§ PASSAGE TO READ:
----------

Patients were admitted to the department in the afternoon, where they were screened for eligibility in the study (day 1). Eligible subjects were then given verbal and written information about the project. On the following day (day 2), those who agreed to participate signed a letter of informed consent. Immediately after, the patients were pretested, followed by completion of the first resistance exercise session in the afternoon. On the following days, the patients completed a daily resistance exercise session, until the day before the posttesting, which was performed 10 d after admission, or at the day of discharge in patients with a duration of stay <10 d. Blinded examiners performed all tests.
Resistance training was conducted daily 7 d·wk−1 in a standard leg press machine (Steens Physical, Steens Industrier AS, Norway), stationed in the dining room on the geriatric floor. The subjects, seated upright with their back supported, performed unilateral leg press. Adjustments were made so that the knee was flexed at ~90° at the starting position and extended to ~10° (0° being full extension). Two warm-up sets with incremental loads were completed before each training session. The subjects were instructed to perform 12 repetitions, with a 1- to 2-s concentric phase and a 2- to 3-s eccentric phase. The load was increased in 2.5-kg increments when more than 12 repetitions could be lifted so that the last repetition was close to voluntary failure, resulting in working sets of 10–12 repetitions. Patients were encouraged to complete as many sets as possible with a maximum of six sets per day. Some patients were not always able to complete six sets because of general tiredness or low motivation; however, three sets were noted as a successful training session. Rest intervals between sets were approximately 60–90 s. Training sessions lasted 10–20 min (including warm-up) and was supervised by the same investigator. Training loads and self-reported muscle soreness was recorded daily for each subject.
Dual-energy x-ray absorptiometry
Body composition was assessed by dual-energy x-ray absorptiometry (DEXA) scans (Lunar DPX-IQ; GE Healthcare, Chalfont St. Giles, UK). The scanner was calibrated according to the manufacturer's guidelines. Skeletal muscle index was calculated as (bilateral arm + bilateral leg lean mass)/height2, according to Baumgartner et al. (4). To estimate thigh lean mass, an artifact was drawn to cover everything below the lateral epicondyle of the femur, thereby removing the lower legs from the original scanning image. In addition, a 4.03-cm subregion of the lean mass of the thigh was measured at 50% femur length (midthigh region) (39). The same scanning images were analyzed two separate times to investigate the reliability of this method of analysis, showing a coefficient of variation of 0.15%. The subjects were transported to the DEXA scanner in a wheelchair and wore the same clothing each scan. All scans were analyzed in a blinded manner, using extended research analysis software (Lunar DPX, version 3.6z software).

----------

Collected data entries

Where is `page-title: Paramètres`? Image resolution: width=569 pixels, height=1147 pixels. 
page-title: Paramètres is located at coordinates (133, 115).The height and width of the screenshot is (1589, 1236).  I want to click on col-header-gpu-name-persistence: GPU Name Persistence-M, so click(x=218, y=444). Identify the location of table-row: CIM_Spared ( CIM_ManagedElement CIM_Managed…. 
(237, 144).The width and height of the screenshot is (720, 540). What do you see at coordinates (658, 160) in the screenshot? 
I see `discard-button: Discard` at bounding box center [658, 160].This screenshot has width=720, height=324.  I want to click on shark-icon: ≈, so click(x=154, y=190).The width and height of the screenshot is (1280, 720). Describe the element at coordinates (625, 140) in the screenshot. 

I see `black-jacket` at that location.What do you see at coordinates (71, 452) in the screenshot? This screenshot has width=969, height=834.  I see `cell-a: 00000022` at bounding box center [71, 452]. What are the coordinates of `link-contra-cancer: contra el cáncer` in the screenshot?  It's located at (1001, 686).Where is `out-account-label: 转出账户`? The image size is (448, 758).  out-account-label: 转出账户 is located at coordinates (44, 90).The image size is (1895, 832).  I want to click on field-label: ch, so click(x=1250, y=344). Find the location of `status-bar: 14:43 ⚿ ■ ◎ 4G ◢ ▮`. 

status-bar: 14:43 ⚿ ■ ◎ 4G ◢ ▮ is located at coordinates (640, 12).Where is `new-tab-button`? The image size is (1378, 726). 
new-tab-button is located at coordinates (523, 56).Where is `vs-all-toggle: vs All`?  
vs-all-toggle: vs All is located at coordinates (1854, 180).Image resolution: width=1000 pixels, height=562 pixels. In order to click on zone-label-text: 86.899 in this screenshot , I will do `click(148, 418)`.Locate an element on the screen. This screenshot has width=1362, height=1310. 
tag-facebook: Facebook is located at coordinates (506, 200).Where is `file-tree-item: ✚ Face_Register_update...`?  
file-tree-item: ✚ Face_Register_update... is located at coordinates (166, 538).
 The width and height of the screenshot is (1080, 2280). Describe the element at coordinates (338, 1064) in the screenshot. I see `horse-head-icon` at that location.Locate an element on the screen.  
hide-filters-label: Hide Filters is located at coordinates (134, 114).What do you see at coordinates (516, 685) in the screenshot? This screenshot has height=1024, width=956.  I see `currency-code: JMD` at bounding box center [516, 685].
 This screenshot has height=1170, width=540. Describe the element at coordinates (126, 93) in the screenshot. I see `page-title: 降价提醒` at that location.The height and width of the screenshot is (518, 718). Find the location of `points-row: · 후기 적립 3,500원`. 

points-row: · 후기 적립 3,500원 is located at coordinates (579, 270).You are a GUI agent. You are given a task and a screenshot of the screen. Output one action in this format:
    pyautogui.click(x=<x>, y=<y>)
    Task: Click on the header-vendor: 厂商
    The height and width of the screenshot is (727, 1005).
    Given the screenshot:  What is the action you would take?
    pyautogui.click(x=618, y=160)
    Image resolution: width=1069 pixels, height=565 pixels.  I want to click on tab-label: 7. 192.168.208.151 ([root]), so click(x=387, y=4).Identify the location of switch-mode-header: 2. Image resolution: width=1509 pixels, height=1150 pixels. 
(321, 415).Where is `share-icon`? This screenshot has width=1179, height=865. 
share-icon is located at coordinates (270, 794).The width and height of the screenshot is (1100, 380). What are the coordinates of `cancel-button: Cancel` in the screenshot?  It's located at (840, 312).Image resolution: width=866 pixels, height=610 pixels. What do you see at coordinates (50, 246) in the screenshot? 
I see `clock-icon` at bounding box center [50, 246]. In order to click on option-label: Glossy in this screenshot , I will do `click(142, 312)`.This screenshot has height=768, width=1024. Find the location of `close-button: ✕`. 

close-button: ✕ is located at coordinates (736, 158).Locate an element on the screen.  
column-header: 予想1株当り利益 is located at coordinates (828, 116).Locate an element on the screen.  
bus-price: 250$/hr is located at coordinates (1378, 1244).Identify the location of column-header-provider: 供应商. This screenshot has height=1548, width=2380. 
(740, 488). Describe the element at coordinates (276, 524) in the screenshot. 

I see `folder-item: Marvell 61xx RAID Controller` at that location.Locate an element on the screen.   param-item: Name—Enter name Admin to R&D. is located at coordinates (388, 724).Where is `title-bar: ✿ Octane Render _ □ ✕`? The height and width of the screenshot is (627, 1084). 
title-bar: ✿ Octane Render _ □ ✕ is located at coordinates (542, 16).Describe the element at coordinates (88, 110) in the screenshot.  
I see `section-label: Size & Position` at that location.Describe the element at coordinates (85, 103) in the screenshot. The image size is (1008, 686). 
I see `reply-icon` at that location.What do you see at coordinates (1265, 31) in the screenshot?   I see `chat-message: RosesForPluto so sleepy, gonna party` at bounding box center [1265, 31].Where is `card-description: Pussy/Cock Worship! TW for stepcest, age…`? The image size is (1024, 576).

----------

§ EXERCISE SET:
[1] In the passage on the resistance training study, list every duration stated in seconds or minutes, along with what each one measures.
[2] In the passage on the resistance training study, swap "Blinded examiners" for "Independent assessors" and write out the part starting with "Patients were admitted" and going on through "performed all tests.".

§ RESULTS BY TASK:
[1]
- 1 to 2 s: concentric phase of each repetition
- 2 to 3 s: eccentric phase of each repetition
- Approximately 60–90 s: rest intervals between sets
- 10–20 min: length of a training session, including warm-up

[2]
Patients were admitted to the department in the afternoon, where they were screened for eligibility in the study (day 1). Eligible subjects were then given verbal and written information about the project. On the following day (day 2), those who agreed to participate signed a letter of informed consent. Immediately after, the patients were pretested, followed by completion of the first resistance exercise session in the afternoon. On the following days, the patients completed a daily resistance exercise session, until the day before the posttesting, which was performed 10 d after admission, or at the day of discharge in patients with a duration of stay <10 d. Independent assessors performed all tests.